** Opening Dataset records block **
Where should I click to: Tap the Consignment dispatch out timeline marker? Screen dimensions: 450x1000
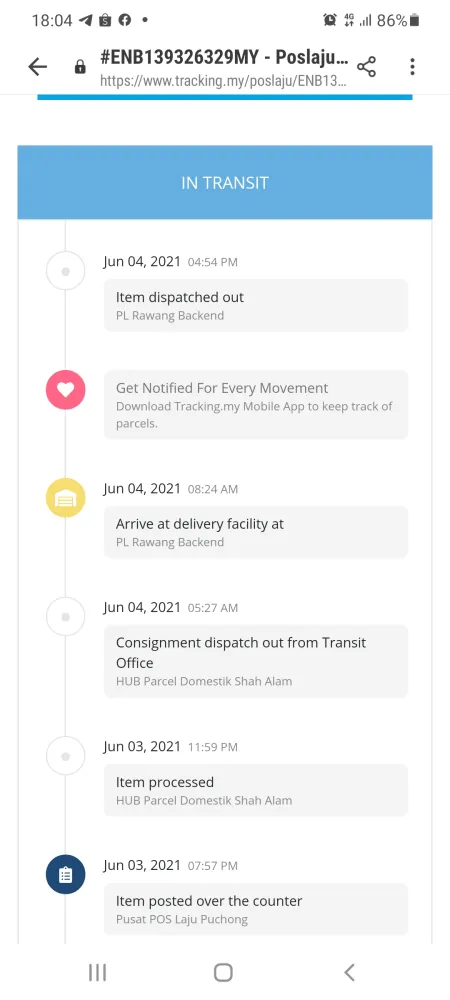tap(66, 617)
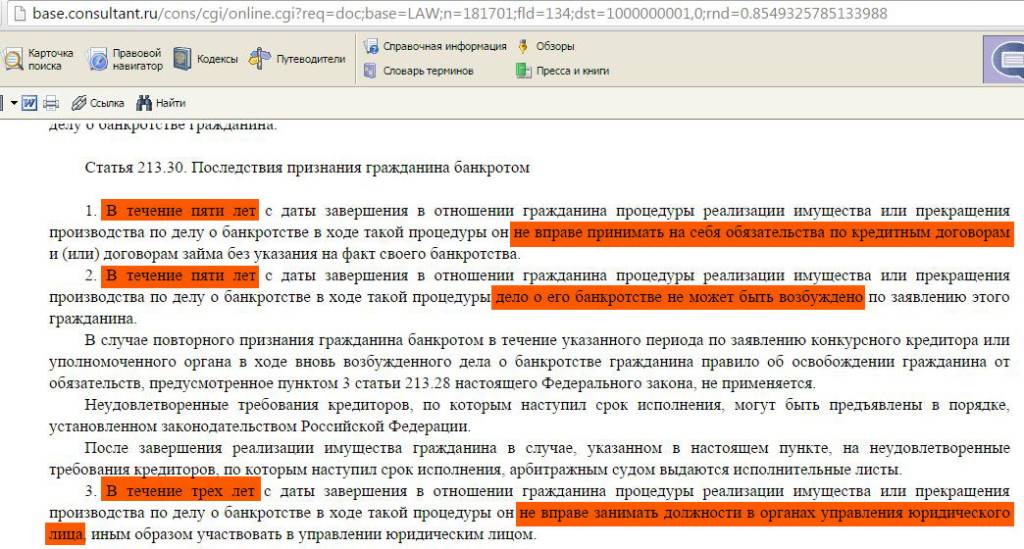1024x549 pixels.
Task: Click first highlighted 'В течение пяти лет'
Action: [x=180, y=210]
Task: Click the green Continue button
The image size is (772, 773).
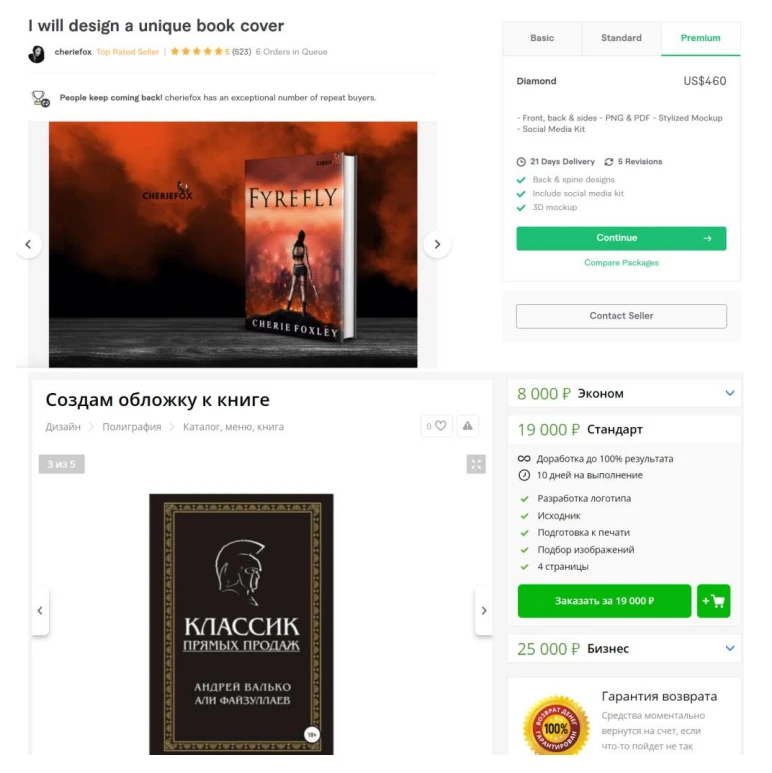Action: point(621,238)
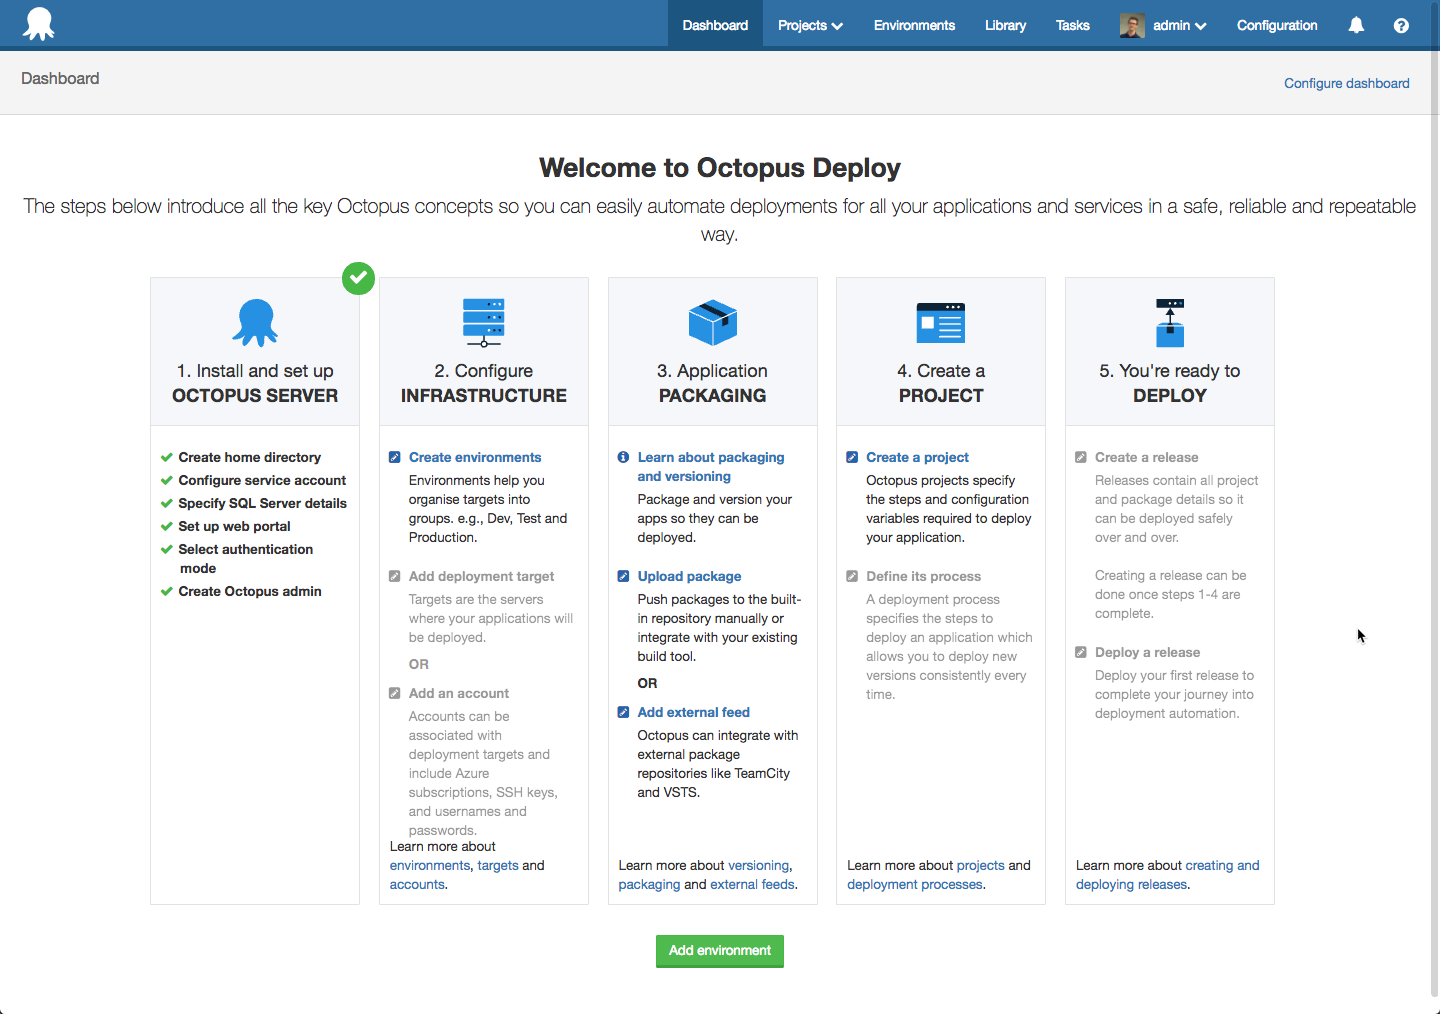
** Closing Dataset records block **
** Opening Dataset records block **
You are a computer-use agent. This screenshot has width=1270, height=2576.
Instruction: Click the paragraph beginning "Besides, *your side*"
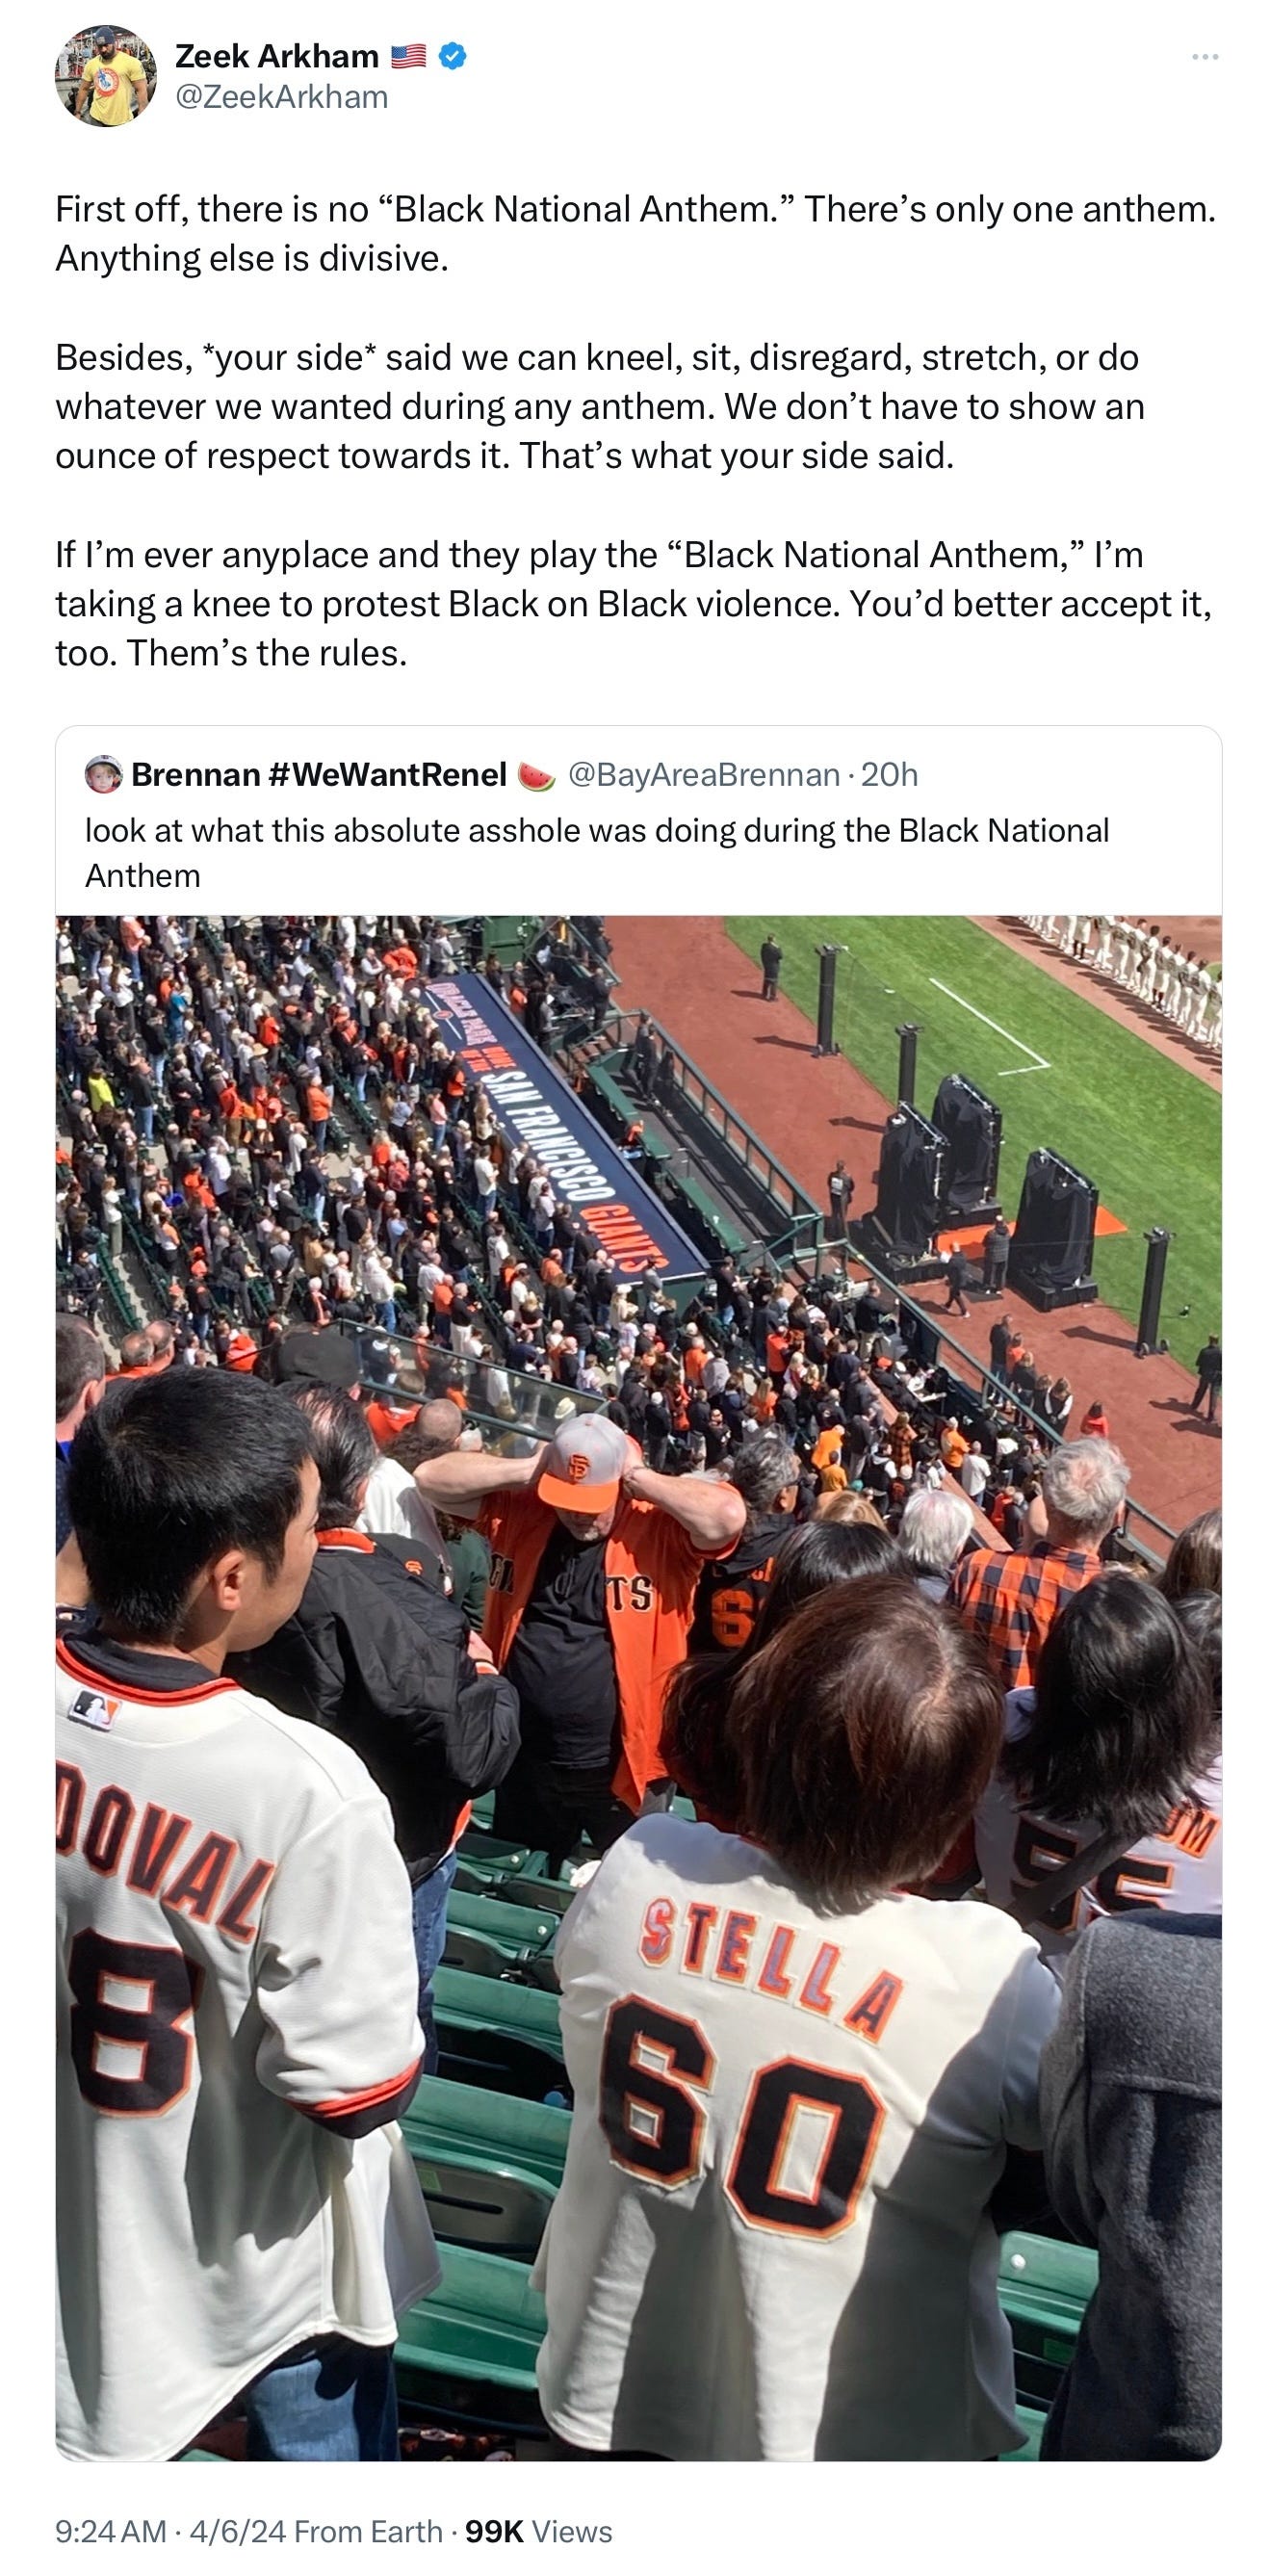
** Closing Dataset records block **
** Opening Dataset records block **
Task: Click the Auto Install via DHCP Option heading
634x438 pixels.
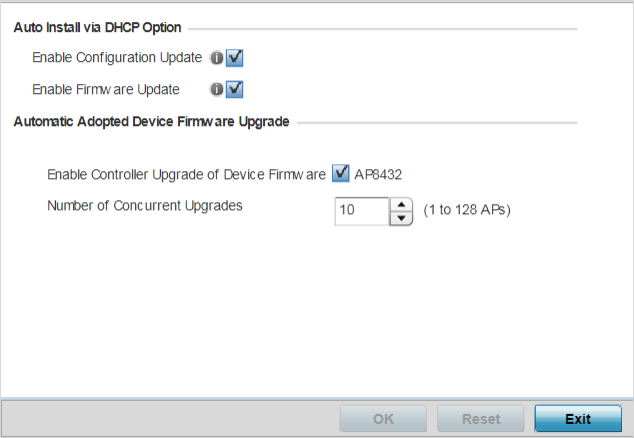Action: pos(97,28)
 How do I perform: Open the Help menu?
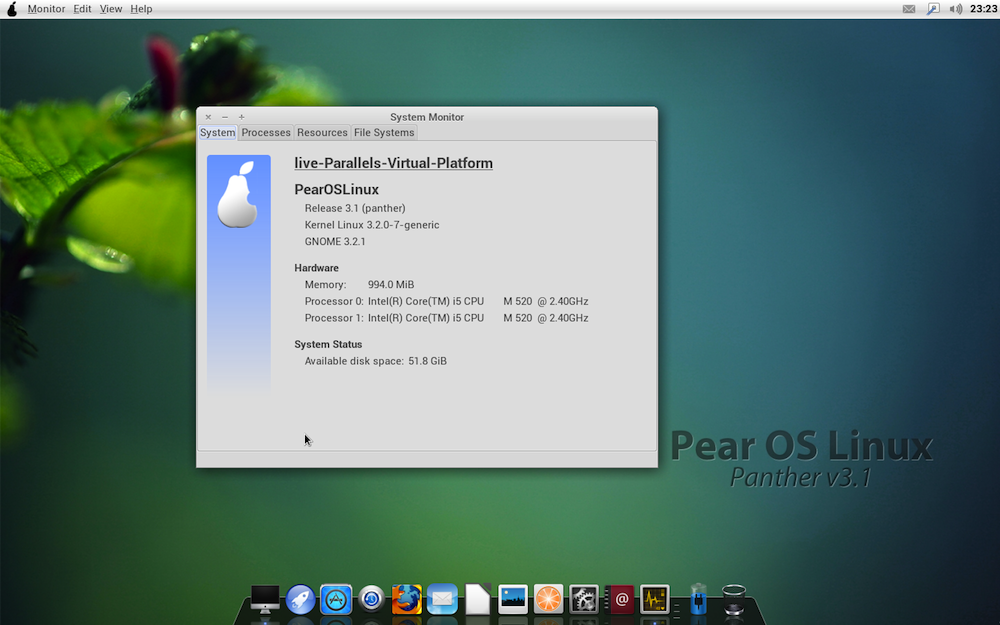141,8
** Closing Dataset records block **
- Your task: Using the data above, transcribe the lines that run from the line with "You are a computer-use" to the line with "Instruction: Click the", both ends kept, and output nothing else.

- Result of this task:
You are a computer-use agent. This screenshot has width=1270, height=2576.
Instruction: Click the paragraph beginning "Besides, *your side*"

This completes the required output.